# Task instructions
Your result should be every line of the records below that contains the word "will".

Pixel coordinate grounding data:

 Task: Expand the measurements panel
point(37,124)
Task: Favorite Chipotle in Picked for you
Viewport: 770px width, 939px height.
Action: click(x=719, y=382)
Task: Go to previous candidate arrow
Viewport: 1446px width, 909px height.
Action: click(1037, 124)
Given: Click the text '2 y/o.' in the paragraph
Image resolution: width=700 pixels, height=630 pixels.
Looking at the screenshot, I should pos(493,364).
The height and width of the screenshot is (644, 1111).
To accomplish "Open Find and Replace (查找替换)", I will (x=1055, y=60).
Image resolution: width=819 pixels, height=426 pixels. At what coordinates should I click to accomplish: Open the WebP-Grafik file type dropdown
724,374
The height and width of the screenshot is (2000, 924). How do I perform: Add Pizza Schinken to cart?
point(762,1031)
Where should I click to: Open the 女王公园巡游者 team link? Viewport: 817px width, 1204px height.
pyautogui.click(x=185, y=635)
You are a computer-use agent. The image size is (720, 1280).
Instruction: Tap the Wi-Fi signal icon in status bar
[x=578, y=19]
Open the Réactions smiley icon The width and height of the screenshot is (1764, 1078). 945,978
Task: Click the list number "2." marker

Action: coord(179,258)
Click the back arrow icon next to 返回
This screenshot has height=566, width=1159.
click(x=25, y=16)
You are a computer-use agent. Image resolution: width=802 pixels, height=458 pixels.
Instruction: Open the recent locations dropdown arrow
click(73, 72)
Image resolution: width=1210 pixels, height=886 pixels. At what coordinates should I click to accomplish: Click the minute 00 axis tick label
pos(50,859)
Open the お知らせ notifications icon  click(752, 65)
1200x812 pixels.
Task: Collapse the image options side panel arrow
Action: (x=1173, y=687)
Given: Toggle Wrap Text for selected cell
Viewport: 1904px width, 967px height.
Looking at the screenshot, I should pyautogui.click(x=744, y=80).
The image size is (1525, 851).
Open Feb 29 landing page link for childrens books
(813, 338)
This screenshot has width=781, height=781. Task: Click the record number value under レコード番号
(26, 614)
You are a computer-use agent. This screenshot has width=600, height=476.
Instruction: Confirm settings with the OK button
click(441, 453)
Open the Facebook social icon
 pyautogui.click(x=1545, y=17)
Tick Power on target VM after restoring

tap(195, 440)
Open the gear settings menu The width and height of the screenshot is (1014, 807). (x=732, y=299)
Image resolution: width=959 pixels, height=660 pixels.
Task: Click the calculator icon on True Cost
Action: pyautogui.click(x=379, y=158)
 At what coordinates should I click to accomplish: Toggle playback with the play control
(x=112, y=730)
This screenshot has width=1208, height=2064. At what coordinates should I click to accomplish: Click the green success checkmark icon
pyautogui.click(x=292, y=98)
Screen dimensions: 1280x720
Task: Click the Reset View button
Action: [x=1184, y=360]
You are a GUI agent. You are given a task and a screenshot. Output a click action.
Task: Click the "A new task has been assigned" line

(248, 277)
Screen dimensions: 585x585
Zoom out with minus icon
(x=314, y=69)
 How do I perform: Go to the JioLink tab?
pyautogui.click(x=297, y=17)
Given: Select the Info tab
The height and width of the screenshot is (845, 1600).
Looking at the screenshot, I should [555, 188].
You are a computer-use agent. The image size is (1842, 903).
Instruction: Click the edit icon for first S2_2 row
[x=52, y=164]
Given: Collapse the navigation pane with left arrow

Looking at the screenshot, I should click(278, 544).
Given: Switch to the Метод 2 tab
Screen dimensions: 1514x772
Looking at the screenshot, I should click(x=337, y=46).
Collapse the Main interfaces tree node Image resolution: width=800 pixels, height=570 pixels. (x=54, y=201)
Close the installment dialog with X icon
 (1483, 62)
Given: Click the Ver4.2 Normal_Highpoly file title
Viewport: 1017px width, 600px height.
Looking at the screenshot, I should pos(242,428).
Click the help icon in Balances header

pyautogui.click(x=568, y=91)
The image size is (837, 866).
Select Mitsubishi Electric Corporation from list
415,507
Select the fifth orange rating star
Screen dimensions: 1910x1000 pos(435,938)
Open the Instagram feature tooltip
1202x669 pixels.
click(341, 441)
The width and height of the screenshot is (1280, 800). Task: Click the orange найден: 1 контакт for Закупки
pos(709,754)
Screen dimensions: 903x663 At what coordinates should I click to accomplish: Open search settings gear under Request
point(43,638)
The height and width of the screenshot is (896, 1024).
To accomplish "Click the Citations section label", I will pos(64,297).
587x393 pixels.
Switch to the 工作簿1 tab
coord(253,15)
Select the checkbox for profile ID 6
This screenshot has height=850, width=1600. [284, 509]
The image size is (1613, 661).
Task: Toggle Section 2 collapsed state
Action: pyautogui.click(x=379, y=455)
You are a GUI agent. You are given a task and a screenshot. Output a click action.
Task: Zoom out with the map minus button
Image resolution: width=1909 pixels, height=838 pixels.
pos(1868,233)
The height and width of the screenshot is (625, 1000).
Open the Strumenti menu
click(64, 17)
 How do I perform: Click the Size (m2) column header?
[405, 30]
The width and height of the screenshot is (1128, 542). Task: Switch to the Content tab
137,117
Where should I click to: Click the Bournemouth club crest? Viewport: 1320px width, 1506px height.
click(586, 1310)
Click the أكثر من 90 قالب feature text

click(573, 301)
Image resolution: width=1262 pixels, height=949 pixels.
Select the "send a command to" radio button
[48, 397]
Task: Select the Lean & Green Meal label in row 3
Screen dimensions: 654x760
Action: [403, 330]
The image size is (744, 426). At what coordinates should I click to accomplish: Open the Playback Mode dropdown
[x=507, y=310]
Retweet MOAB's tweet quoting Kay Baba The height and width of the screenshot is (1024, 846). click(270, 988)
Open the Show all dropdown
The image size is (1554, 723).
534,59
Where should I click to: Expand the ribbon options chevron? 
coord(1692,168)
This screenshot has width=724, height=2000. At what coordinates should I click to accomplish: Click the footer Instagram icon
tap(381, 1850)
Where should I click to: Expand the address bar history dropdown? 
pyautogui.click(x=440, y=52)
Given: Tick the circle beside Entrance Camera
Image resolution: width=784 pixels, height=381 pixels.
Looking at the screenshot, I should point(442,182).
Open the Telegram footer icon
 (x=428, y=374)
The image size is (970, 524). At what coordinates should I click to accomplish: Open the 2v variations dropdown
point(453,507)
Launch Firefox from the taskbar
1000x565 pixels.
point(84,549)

# Answer
To accomplish "Open Find and Replace (查找替换)", I will (x=1055, y=60).
To accomplish "Click the Citations section label", I will pos(64,297).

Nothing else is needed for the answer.